From October 3-7, a tropical cyclone existed east of the Philippines, which remained over water for its entire existence.

On October 5, a tropical cyclone originated south of Guam. The typhoon moved in a general northwest trajectory for about a week, recurving to the northeast after October 12. It moved across central Japan, bringing heavy rainfall and high winds that caused loss of life. The typhoon was last noted on October 14.

A tropical cyclone of typhoon intensity existed in the South China Sea on October 9. Moving northwest, the typhoon struck central Vietnam on October 11.

On October 13, a tropical cyclone originated between Yap and Guam. The system moved westward and later northwestward, passing to the north of Luzon, where heavy rainfall caused the worst flooding in Aparri in 23 years, as well as flooding in Cagayan Valley. A ship in San Vincente reported a minimum pressure of 975 mbar, indicating typhoon intensity. On October 20, the storm weakened and dissipated in the South China Sea.

A depression originated northeast of Yap on October 20. It moved to the northwest for four days and later recurved to the northeast while at typhoon intensity. The storm washed a ship was ashore the Bonin Islands. The typhoon was last observed on October 27 to the east of Japan.

===November===
As early as November 3, a tropical cyclone developed north of Yap.
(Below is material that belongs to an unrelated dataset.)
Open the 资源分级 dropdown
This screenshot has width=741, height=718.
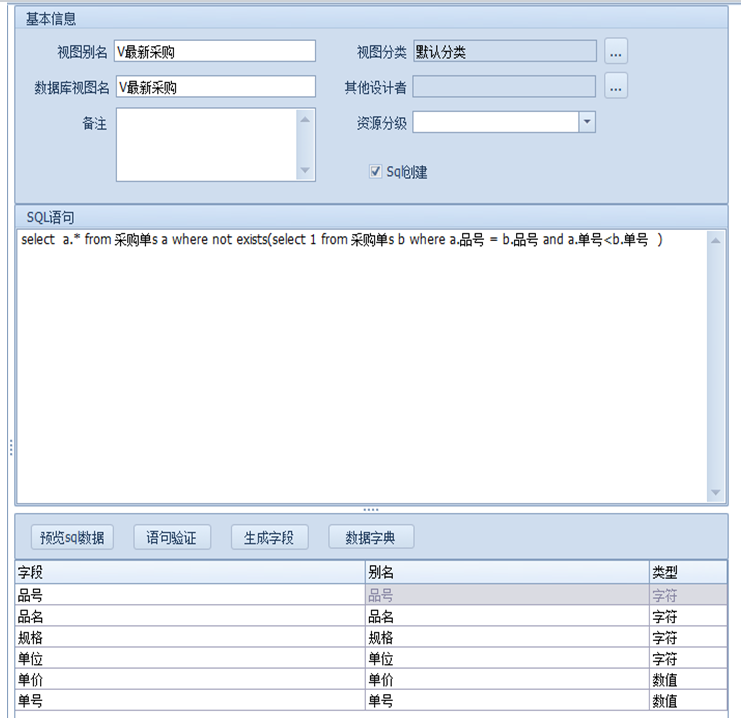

The storm moved westward and later northwestward as it approached the Philippines, moving across the northern Philippines on November 7. A ship in Infanta on Luzon's west coast reported a pressure of 976 mbar, indicating typhoon intensity. The storm continued across the South China Sea and was last noted southeast of Hainan on November 10.

Another tropical cyclone developed in the same area as the previous storm on November 6-7. After the storm moved westward, its trajectory turned to the northwest. On November 10, the typhoon struck eastern Luzon south of Echague, where a ship reported a pressure of 977 mbar. The storm tracked across the South China Sea and moved ashore China east of Hong Kong on November 12.

On November 13, a tropical cyclone was observed to the east of Luzon. The storm moved to the northwest, turned to the north on November 15, and recurved to the northeast. It was last observed on November 18.

A tropical cyclone developed south of Guam on November 16. It moved westward for a few days, but gradually curved to the north and northeast. A station on Oaogarizima reported a pressure of 985 mbar, indicating typhoon intensity. It was last observed on November 24.

===December===
On December 3, a tropical cyclone originated southeast of Yap. The storm moved to the northwest, and later the west. On December 5, the typhoon struck the eastern Philippines near Catbalogan on Samar; a station there reported a pressure of 979 mbar. In Catbalogan, the typhoon killed two people and wrecked more than 100 houses. The typhoon later passed near Capiz and Culion. While moving through the Philippines, the storm washed two boats ashore. The storm was last observed on December 8.

Another tropical cyclone, possibly related to the former one, was observed in the South China Sea on December 7 near the Paracel Islands. It moved northwest at first, and later turned to the northeast, dissipating on December 9 north of Pratas Island.

A depression emerged from China into the Yellow Sea on December 8. It moved across the Korean Peninsula, the Sea of Japan, and eastward into the Pacific; it was last noted on December 10. Another depression existed from December 9-10, which moved in an northeasterly direction from the East China Sea. The final depression of the season formed east of the Ryukyu Islands on December 11. It tracked northeastward and was last observed on December 13.